And there are some nuances that need to be attended to. The difference with LGBTQ+ clients is that most have more attachment trauma if their families and friends were not, or are not, supportive of their sexual orientation. Some LGBTQ+ clients have more shame if they were raised being told that engaging in same-sex relationships was “bad” or “wrong.” If this has occurred, the EFT model will help heal these negative beliefs and emotions through exploring history, validating the partners, and creating corrective experiences so that new beliefs and emotions will be created.

I get it. Couple’s Therapy is a big investment. Unfortunately, the answer is: it depends. I primarily utilize Emotionally Focused Therapy (EFT). It has a robust body of research behind it and provides a guide map for the steps and stages of the process. Research tells us that 12-20 sessions is the average length of treatment for couples receiving Emotionally Focused Therapy (EFT). However, this can vary widely.

Some of the factors that can contribute to a longer length of treatment include:

  • When one or both partners have experienced significant trauma.
  • Significant time spent in a negative interaction cycle
  • Complicating factors such as affairs, substance use/addiction, violence
  • Frequency and consistency of sessions
  • Willingness to participate and engage with treatment
  • Supplementing with individual treatment when recommended

The commitment of time, money, and emotional energy required to engage in couples therapy is significant. However, there is little that impacts our quality of life more than feeling like we have a safe, loving, and supportive relationship with our partner. When we can create this security in our bond, it is incredible what we are able to do from that secure base.

We will meet for the first session, then I will have one 1:1 session with each of you. Subsequent meetings will be with all of us. Ideally, we will meet weekly, but I know schedules and funds don’t always allow for this. We can be flexible within reason and if I think that progress is being made.

The best outcome will come from being open and committed to the process, and a willingness to be vulnerable. You will be asked to take a look at the ways you are contributing to the difficulties in your relationship. I will ask you to share with each other in session with my guidance. We will focus on your feelings and needs and how they are expressed.

Identifying and getting out of old patterns of reactive behavior can be uncomfortable. It means you’re experiencing something new and different. This is where growth happens. It may feel like we’re “stirring the pot”, especially if you tend to be a couple who avoids dealing with issues. My job is to serve the relationship and make the process as safe as possible. I will intervene if there is a lot of conflict happening in the session. You will be learning communication and repair skills early on, so you will know how to deal with conflict outside of sessions.

Sometimes ending the relationship can happen. It’s a part of getting more clarity about what you want, and couples sometimes decide they want to be apart. I will support you in this decision, while helping you to understand your reasons why.

While this can be frustrating, it’s still possible to impact change in your relationship by working on yourself without your partner present. Reach out to me and we can discuss if this option is right for you.

I am licensed by the State of Washington as a mental health counselor, so many of my clients are able to receive reimbursement from their insurance company or employee health spending accounts for my services as an out-of-network provider. They do this by submitting the monthly superbills I provide for reimbursement.

Because I do not bill insurance directly, I am able to provide my clients with several benefits:

  • Increased privacy of your personal health information
  • Greater flexibility of scheduling
  • The assurance that all the decisions about the duration, quality and content of your care are made only by you and me, based on what is working for you.

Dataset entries
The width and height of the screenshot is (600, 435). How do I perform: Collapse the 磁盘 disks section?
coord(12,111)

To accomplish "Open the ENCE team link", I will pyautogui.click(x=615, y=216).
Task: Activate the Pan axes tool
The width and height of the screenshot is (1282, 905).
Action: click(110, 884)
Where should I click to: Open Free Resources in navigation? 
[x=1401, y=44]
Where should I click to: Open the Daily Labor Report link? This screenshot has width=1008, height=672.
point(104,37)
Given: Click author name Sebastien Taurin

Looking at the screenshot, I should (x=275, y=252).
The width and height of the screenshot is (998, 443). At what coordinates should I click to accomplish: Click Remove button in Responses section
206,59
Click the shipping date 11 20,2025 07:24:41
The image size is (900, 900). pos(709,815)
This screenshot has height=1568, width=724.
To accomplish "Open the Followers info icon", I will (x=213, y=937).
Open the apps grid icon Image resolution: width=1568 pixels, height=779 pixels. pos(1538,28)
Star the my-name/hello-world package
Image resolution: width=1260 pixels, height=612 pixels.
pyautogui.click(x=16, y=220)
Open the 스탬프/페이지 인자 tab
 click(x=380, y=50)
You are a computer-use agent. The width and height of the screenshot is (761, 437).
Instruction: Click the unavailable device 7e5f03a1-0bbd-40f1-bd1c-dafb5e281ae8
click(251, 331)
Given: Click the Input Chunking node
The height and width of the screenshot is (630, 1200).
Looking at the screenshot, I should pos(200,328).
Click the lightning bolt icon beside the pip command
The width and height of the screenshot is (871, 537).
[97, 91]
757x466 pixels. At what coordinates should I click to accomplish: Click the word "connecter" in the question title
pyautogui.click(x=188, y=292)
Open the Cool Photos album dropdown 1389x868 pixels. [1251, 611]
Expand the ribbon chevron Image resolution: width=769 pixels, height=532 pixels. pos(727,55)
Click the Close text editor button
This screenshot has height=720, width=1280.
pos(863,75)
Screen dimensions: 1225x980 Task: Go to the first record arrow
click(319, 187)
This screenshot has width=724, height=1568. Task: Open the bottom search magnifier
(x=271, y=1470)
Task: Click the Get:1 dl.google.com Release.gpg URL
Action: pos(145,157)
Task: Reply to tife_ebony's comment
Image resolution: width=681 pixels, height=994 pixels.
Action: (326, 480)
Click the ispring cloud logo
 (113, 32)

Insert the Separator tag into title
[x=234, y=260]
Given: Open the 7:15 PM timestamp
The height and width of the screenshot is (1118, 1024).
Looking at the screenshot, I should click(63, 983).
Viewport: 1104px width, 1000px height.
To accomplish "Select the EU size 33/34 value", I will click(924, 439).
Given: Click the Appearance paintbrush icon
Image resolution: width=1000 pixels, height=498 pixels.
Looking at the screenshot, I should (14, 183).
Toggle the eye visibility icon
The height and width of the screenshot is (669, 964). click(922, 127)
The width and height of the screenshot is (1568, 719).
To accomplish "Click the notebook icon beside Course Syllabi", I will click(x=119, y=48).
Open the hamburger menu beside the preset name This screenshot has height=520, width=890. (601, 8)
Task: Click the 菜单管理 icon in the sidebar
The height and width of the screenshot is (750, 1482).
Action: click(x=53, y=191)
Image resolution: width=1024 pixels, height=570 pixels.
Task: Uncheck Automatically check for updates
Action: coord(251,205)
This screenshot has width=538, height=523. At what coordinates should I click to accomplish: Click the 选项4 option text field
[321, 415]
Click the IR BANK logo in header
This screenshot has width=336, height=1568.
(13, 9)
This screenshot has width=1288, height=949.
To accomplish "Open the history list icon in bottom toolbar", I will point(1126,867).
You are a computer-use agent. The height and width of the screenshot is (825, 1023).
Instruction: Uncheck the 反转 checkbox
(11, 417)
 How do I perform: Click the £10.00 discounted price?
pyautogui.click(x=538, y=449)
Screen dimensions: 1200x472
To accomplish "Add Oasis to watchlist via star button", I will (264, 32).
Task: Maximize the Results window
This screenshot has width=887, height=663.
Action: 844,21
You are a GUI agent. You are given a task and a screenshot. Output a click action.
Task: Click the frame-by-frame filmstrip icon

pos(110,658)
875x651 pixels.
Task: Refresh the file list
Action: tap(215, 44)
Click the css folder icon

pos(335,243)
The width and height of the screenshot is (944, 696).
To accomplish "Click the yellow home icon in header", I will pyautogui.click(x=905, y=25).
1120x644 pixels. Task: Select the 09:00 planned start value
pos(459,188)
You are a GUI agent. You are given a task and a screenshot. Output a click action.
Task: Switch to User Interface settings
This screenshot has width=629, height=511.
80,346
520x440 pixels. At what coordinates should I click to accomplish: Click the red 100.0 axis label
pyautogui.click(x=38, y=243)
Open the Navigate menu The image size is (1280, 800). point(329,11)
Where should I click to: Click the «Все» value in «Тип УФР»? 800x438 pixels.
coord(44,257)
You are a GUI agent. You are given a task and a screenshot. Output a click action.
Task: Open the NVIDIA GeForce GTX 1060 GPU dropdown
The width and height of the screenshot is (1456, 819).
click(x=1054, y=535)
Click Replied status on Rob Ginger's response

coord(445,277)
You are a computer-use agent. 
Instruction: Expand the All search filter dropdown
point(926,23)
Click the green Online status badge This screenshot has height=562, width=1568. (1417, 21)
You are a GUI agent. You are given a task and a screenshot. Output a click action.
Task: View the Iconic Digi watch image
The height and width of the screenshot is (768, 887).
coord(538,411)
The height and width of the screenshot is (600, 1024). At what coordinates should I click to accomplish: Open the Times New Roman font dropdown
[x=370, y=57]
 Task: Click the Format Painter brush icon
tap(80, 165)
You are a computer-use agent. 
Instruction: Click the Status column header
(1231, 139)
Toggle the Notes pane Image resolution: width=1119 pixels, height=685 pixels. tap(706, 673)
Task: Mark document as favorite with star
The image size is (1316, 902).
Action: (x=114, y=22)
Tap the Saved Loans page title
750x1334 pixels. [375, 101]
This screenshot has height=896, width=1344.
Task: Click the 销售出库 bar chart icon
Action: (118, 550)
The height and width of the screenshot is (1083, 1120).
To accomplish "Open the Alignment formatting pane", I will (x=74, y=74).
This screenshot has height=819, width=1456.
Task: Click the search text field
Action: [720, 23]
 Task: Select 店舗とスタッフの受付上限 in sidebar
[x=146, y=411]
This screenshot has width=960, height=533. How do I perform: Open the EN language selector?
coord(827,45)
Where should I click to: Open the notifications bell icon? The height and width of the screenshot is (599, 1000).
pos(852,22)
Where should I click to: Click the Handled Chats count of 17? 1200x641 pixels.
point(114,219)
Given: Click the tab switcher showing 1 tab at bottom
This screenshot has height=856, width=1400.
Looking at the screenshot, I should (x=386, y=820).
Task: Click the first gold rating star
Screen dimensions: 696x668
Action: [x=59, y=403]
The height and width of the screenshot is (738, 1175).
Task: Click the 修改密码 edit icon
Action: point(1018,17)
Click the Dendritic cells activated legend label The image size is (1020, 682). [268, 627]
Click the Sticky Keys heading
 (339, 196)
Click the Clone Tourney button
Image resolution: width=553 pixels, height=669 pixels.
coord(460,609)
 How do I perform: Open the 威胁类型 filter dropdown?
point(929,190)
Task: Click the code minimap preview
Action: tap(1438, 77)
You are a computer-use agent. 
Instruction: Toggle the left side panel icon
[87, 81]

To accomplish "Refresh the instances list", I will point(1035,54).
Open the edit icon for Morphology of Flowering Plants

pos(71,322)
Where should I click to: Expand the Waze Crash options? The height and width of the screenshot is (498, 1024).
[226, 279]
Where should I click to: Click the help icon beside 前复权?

- [Work item]: Return the passage of the couples therapy text from "We will meet for" up to and including "they are expressed.", copied word for word.

- [Written answer]:
We will meet for the first session, then I will have one 1:1 session with each of you. Subsequent meetings will be with all of us. Ideally, we will meet weekly, but I know schedules and funds don’t always allow for this. We can be flexible within reason and if I think that progress is being made.

The best outcome will come from being open and committed to the process, and a willingness to be vulnerable. You will be asked to take a look at the ways you are contributing to the difficulties in your relationship. I will ask you to share with each other in session with my guidance. We will focus on your feelings and needs and how they are expressed.